:: Action item ::
Write out all of the entries below word for word.

[Collection entries]
##############################

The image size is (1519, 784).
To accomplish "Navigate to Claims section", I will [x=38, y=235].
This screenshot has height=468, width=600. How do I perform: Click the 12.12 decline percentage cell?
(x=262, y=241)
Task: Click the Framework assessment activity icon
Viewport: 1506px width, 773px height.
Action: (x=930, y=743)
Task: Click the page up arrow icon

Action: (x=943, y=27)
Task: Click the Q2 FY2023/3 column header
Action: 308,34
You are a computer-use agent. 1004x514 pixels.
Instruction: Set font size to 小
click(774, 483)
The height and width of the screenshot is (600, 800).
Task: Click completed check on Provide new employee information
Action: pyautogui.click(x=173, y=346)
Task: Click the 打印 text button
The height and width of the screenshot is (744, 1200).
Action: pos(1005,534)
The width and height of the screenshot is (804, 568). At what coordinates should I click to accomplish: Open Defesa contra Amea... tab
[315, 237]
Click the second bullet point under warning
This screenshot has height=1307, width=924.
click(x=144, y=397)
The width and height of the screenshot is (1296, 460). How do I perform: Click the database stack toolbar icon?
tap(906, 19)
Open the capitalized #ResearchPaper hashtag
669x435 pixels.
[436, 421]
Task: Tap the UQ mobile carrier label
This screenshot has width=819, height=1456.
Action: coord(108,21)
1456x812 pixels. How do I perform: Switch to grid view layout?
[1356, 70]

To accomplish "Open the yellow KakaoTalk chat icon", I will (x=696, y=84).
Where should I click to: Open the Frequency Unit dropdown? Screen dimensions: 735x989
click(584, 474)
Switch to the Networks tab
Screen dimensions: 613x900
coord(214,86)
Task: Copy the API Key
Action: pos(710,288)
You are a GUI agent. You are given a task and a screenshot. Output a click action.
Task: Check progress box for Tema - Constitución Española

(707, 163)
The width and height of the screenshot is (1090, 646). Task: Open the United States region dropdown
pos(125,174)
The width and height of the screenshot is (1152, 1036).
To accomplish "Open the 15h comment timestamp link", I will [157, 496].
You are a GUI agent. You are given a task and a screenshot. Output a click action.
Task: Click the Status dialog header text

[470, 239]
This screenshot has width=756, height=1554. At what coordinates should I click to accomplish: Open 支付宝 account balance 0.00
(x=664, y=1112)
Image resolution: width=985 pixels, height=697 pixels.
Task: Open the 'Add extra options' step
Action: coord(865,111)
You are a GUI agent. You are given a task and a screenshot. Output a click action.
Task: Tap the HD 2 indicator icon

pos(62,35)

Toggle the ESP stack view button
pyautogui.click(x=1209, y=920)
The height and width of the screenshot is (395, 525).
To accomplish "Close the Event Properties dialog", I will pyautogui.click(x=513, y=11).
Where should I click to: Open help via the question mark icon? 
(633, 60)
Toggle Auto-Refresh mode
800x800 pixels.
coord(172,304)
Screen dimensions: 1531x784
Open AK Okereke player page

##############################

:: Exercise response ::
The image size is (1519, 784).
To accomplish "Navigate to Claims section", I will [x=38, y=235].
This screenshot has height=468, width=600. How do I perform: Click the 12.12 decline percentage cell?
(x=262, y=241)
Task: Click the Framework assessment activity icon
Viewport: 1506px width, 773px height.
Action: (x=930, y=743)
Task: Click the page up arrow icon

Action: (x=943, y=27)
Task: Click the Q2 FY2023/3 column header
Action: 308,34
You are a computer-use agent. 1004x514 pixels.
Instruction: Set font size to 小
click(774, 483)
The height and width of the screenshot is (600, 800).
Task: Click completed check on Provide new employee information
Action: pyautogui.click(x=173, y=346)
Task: Click the 打印 text button
The height and width of the screenshot is (744, 1200).
Action: pos(1005,534)
The width and height of the screenshot is (804, 568). At what coordinates should I click to accomplish: Open Defesa contra Amea... tab
[315, 237]
Click the second bullet point under warning
This screenshot has height=1307, width=924.
click(x=144, y=397)
The width and height of the screenshot is (1296, 460). How do I perform: Click the database stack toolbar icon?
tap(906, 19)
Open the capitalized #ResearchPaper hashtag
669x435 pixels.
[436, 421]
Task: Tap the UQ mobile carrier label
This screenshot has width=819, height=1456.
Action: coord(108,21)
1456x812 pixels. How do I perform: Switch to grid view layout?
[1356, 70]

To accomplish "Open the yellow KakaoTalk chat icon", I will (x=696, y=84).
Where should I click to: Open the Frequency Unit dropdown? Screen dimensions: 735x989
click(584, 474)
Switch to the Networks tab
Screen dimensions: 613x900
coord(214,86)
Task: Copy the API Key
Action: pos(710,288)
You are a GUI agent. You are given a task and a screenshot. Output a click action.
Task: Check progress box for Tema - Constitución Española

(707, 163)
The width and height of the screenshot is (1090, 646). Task: Open the United States region dropdown
pos(125,174)
The width and height of the screenshot is (1152, 1036).
To accomplish "Open the 15h comment timestamp link", I will [157, 496].
You are a GUI agent. You are given a task and a screenshot. Output a click action.
Task: Click the Status dialog header text

[470, 239]
This screenshot has width=756, height=1554. At what coordinates should I click to accomplish: Open 支付宝 account balance 0.00
(x=664, y=1112)
Image resolution: width=985 pixels, height=697 pixels.
Task: Open the 'Add extra options' step
Action: coord(865,111)
You are a GUI agent. You are given a task and a screenshot. Output a click action.
Task: Tap the HD 2 indicator icon

pos(62,35)

Toggle the ESP stack view button
pyautogui.click(x=1209, y=920)
The height and width of the screenshot is (395, 525).
To accomplish "Close the Event Properties dialog", I will pyautogui.click(x=513, y=11).
Where should I click to: Open help via the question mark icon? 
(633, 60)
Toggle Auto-Refresh mode
800x800 pixels.
coord(172,304)
Screen dimensions: 1531x784
Open AK Okereke player page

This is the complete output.